Of course the biggest news is that seven time Tour de France winner Lance Armstrong has chosen to stop fighting the United States Anti-Doping Agency. The USADA claims that they have indisputable evidence that Armstrong cheated and that he should be stripped of his Tour victories. Armstrong claims that the whole process has been a witch hunt, and that the allegations have never been proven and he is just tired of fighting. The truth may or may not come out, but few would dispute that Armstrong is one of the greatest athletes the USA has ever produced.
Hypothetically, if Armstrong was artificially enhancing his performance, there is a pretty good chance all of the other elite cyclists he was competing against were doing the same. I would take it one step further and suggest that the organizations that oversaw the sport domestically and globally also knew what was going on but turned a blind eye. So if everybody is doing it, and everybody knows that they are doing it, is it still cheating?
I often think back to the old All Steroid Olympics Saturday Night Live sketch where the weight lifter's arms rip off and wonder how far fetched it really was?
In reality, taking performance enhancing drugs and blood doping and all of the other insane stuff athletes do to themselves is only considered cheating because somebody made a rule that said it was.
Case in point:
Baseball player Melky Cabrerra was recently caught with an elevated testosterone level and admitted to taking a banned substance. Subsequently he was given a 50 game suspension and he will not play again this season. Cabrera is a lifetime .275 hitter, but happened to be hitting .346 at the time of the suspension. There is a very good chance that he will still win the National League batting title this year as defined by the rules of Major League Baseball. Never mind that he has admitted to cheating and is still eligible, he didn't actually even make the 500 required plate appearances to qualify(he had 499 at bats). However, if his .346 average is still highest when taking into account an additional 0-1 plate appearance he will be crowned as a result of Rule 10.22(a) (AKA the Tony Gwynn Rule).
Now let's juxtapose this with the plight of one of my heroes growing up, the great Pete Rose. Pete is the all time Major league leader in hits, games played and at bats. He won three World Series, three batting titles, an MVP award, Rookie of the Year, two gold gloves and he played in seventeen All Star games at five different positions(2B, LF, RF, 3B and 1B). A few years after his retirement from professional baseball, Rose admitted to betting on baseball games(including his own) while he was a player. He claims that he never bet against his team, and you would be hard pressed to make a case to the contrary. Regardless, he was caught, admitted to it and was punished. Rose's punishment was a lifetime banishment from baseball. This means that he can't have any involvement on any level with the sport he loves. It also means that he cannot be inducted into the Baseball Hall of Fame although he is one of the greatest players to ever play the game.
But rules are rules...
Our society places so much value on the importance of winning at any cost. This starts at a young age and I am witnessing it first hand as my children get involved in organized sport and in their educational pursuits and other extracurricular activities.
Those of us that don't go on to professional sports careers feel the pressure of succeeding in business at all costs. Again, society defines the rules, laws and general ethics of acceptable business practice yet it seems that often the most successful in business are also the cheaters by our own definition.

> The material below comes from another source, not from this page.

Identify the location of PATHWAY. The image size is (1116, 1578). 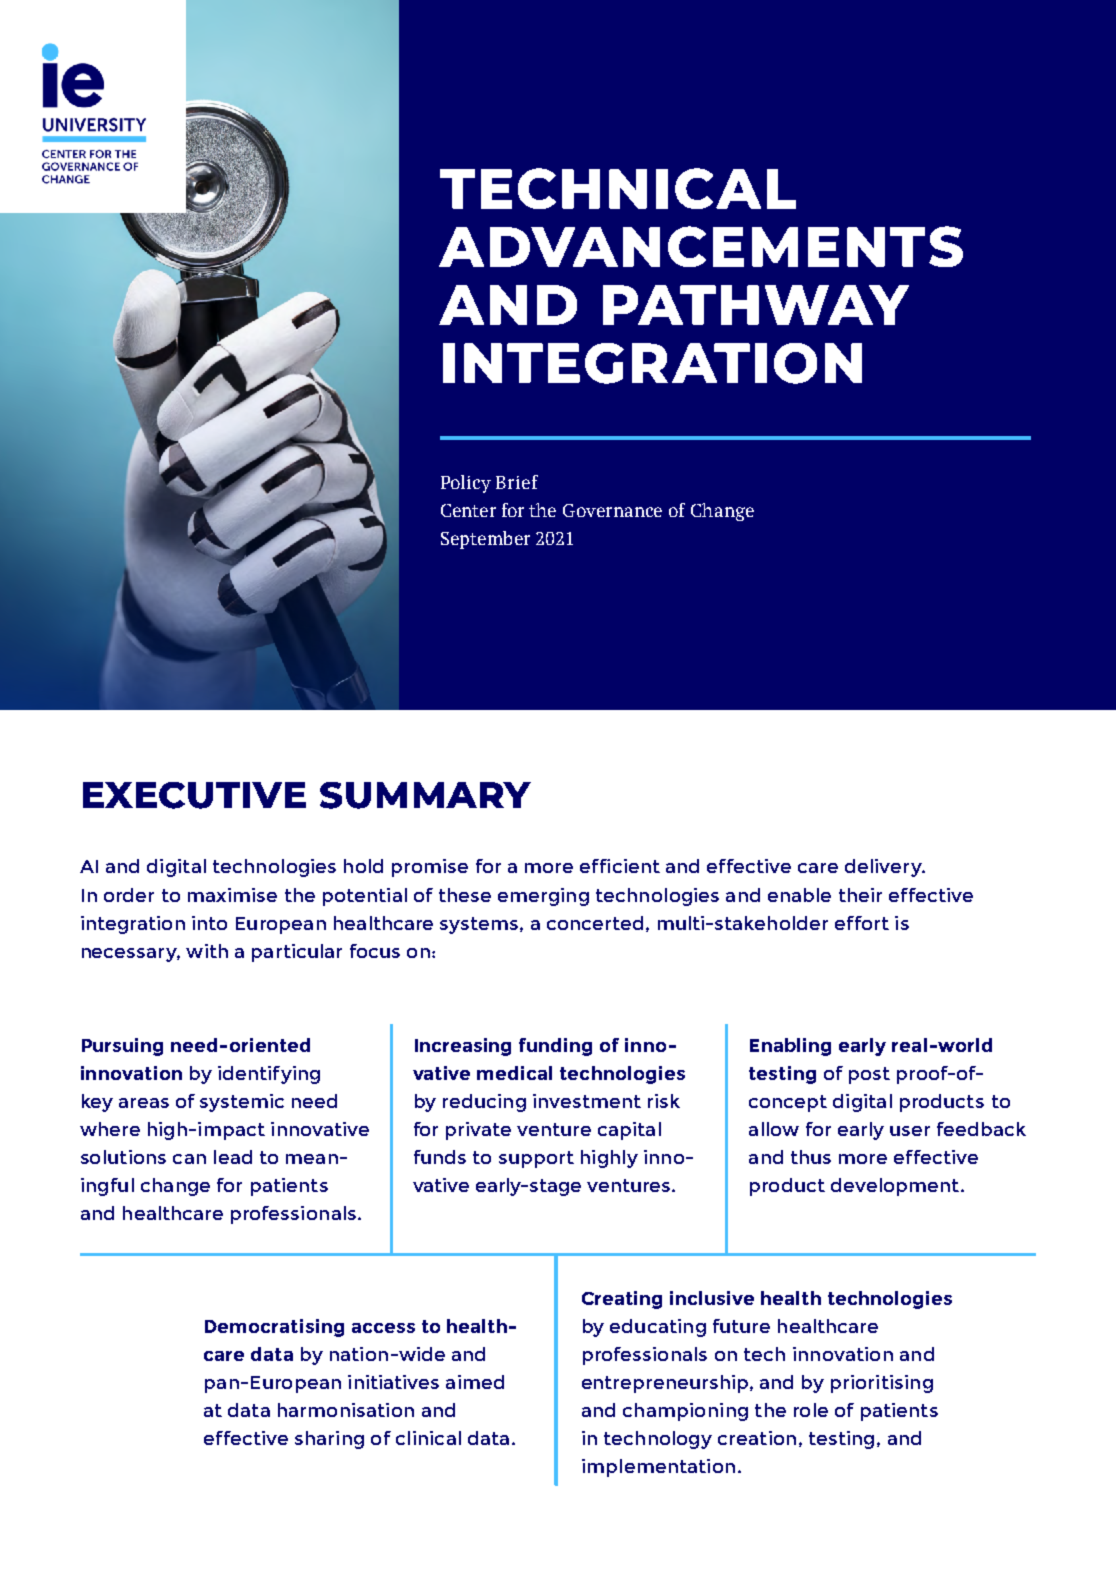
(756, 305).
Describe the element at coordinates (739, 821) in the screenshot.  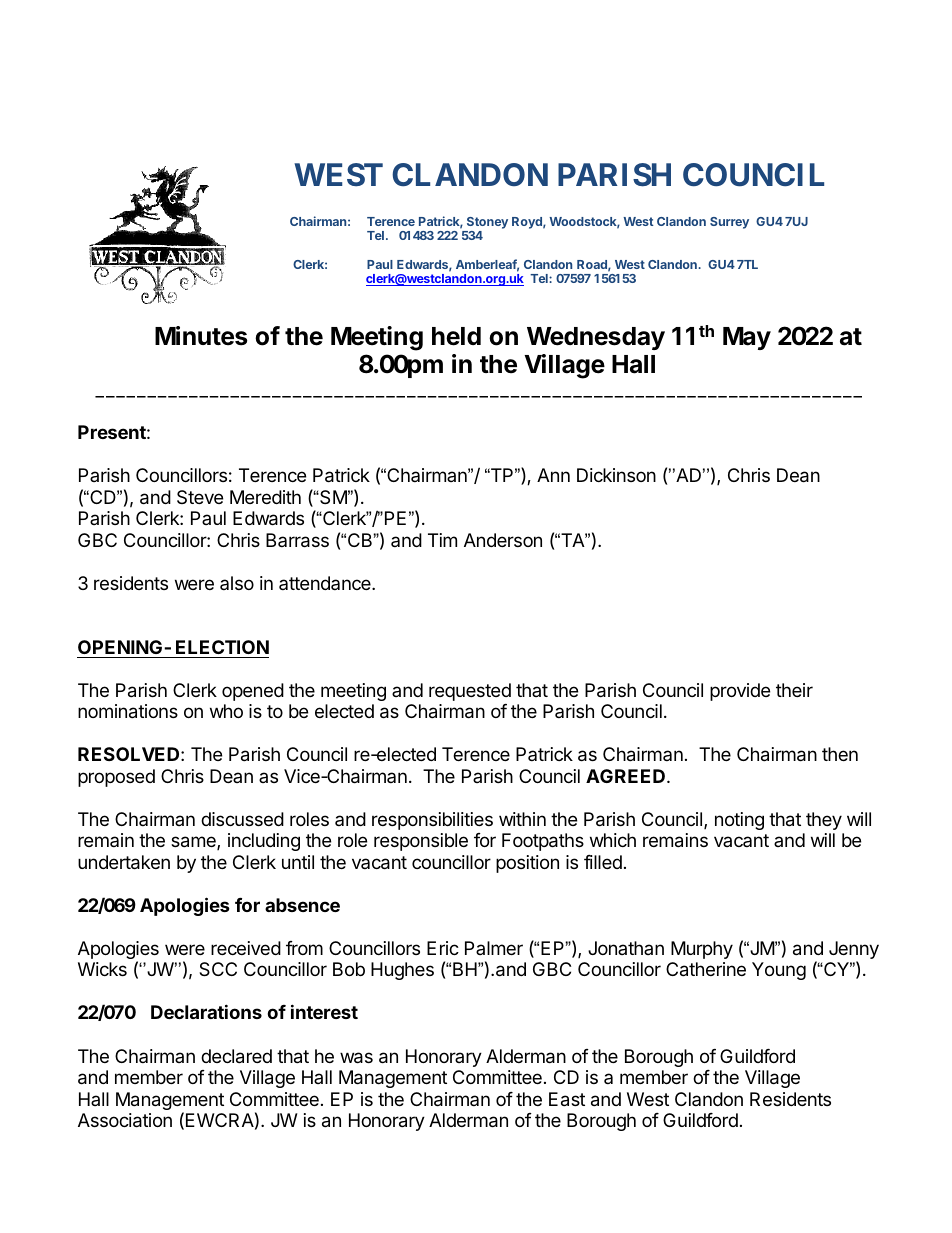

I am a competitive person. I really like to win and get upset when I don't. I think that competition and striving to be the best we can is healthy. Thankfully my parents did a good job of instilling in me the difference between right and wrong and I am trying to do the same for my children. But what is a parent to do in a world where the definition of right and wrong seems to keep changing, and cheaters are only cheaters if they get caught?